Call Me Trim Tab
Is Your Intelligence Self-Conscious? What’s Its Substrate?
No Surfaces Either
It is August of 1972, and you are looking in on a dinner party hosted by Anne and Buckminster Fuller. They are at their Maine cabin on Bear Island in the Penobscot Bay. You hear seagull caws and the rhythmic chug-hum of a lobster boat engine returning to harbor. The rustic room smells faintly of kerosene from the lamps.
“This Fir table appears to be flat and exceptionally sturdy,” Bucky says sliding his hands from one edge to the other, “but it is actually a buzzing swarm of atoms, and mostly empty space, held together by invisible forces.”
“What I am getting at is the fact that there are no solids in the universe. In fact, there are no surfaces either. And no straight lines. Solidity,” he explains, “is a story our senses tell us to help us function, to keep us from falling through chairs or missing our teacup. It’s useful. But it isn’t true.”
The two Springer Spaniels slide off the couch arms to come closer. A guest asks, “What about elasticity? What is the structure of that?”
Bucky has a way of building models out of anything. His hand reaches a nearby brown paper bag. He crimps and rolls the top, turning it in circles, compressing and shaping it. Then he places it on one of the guests’ heads.
It stays there like a top hat. Perfectly. The paper, now with curves for structure, has elasticity, and the tensegrity to support a brim.
“On a massive ship, the rudder is too large to force a turn directly. Instead, a small hinged flap, called a trim tab, can be adjusted to carve deftly into the oncoming current. That tiny addition changes the pressure of the water, which allows the rudder to shift, and the entire ship turns.”

(Rows of pointing data)
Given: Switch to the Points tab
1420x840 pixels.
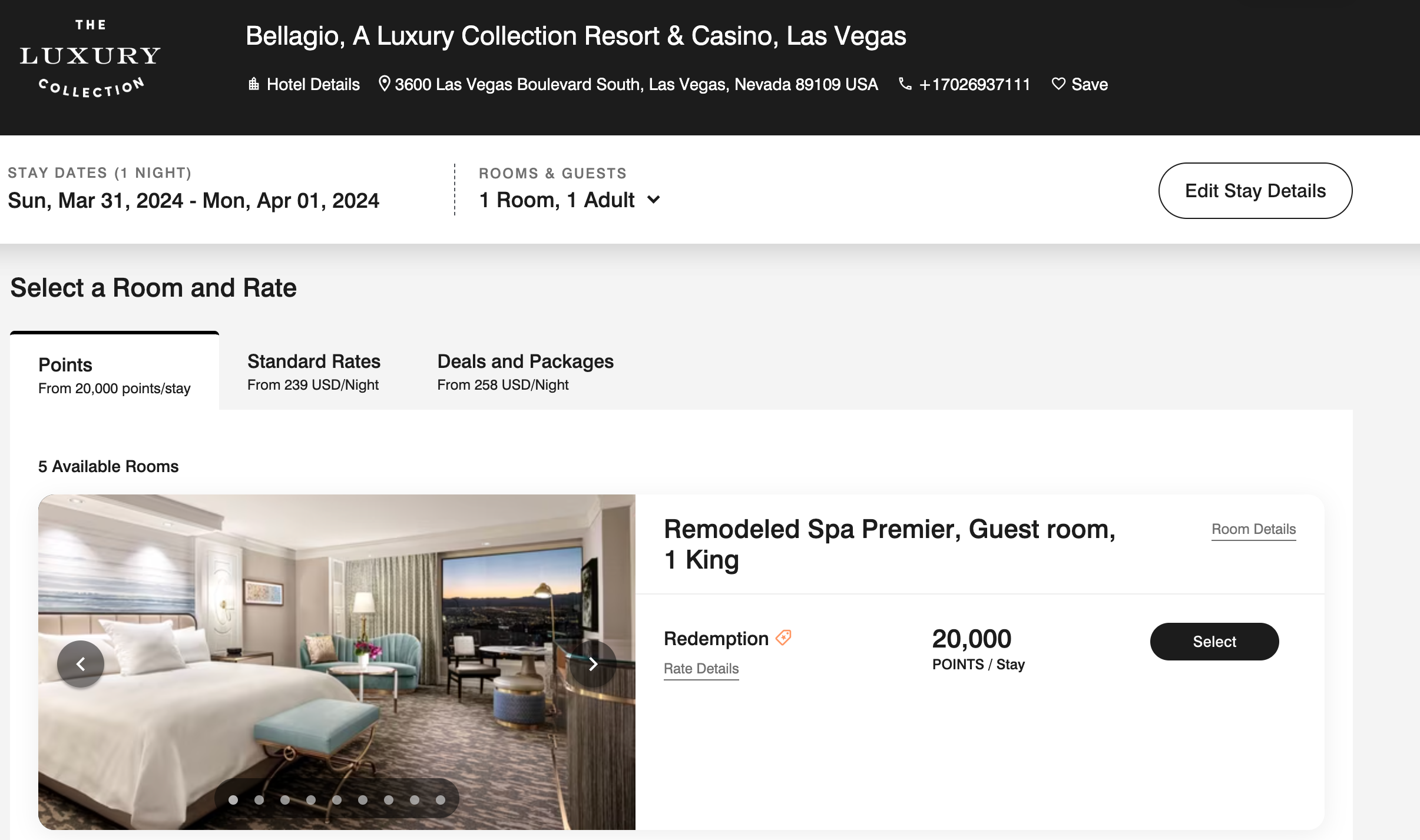Looking at the screenshot, I should point(114,374).
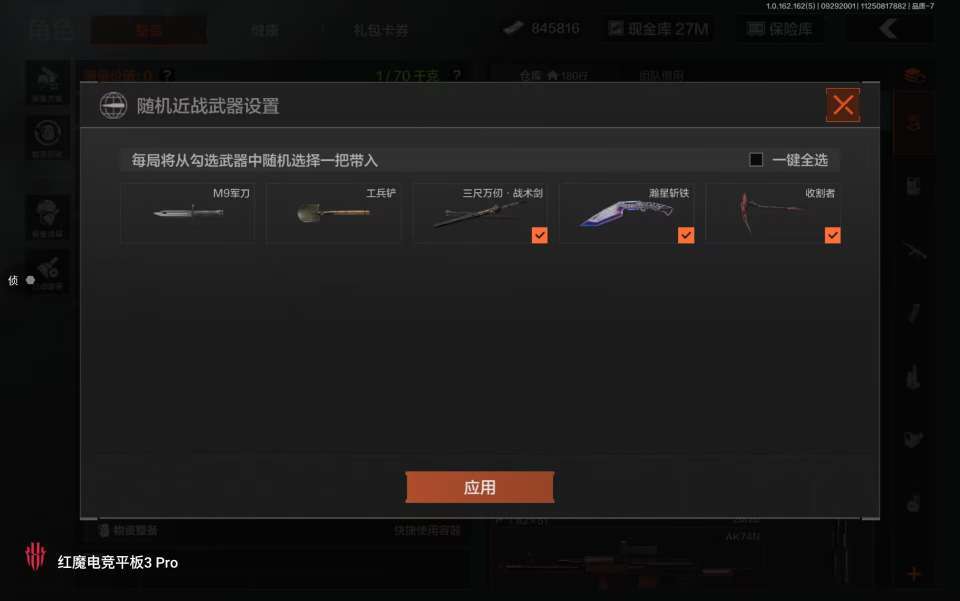The height and width of the screenshot is (601, 960).
Task: Click the globe icon beside the dialog title
Action: click(x=113, y=105)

> Aim of the task
According to the passage about the Fuller dinner party, where is the cabin where the party takes place? This listing is separate from the passage about the dinner party.

> Output
On Bear Island in the Penobscot Bay, in Maine.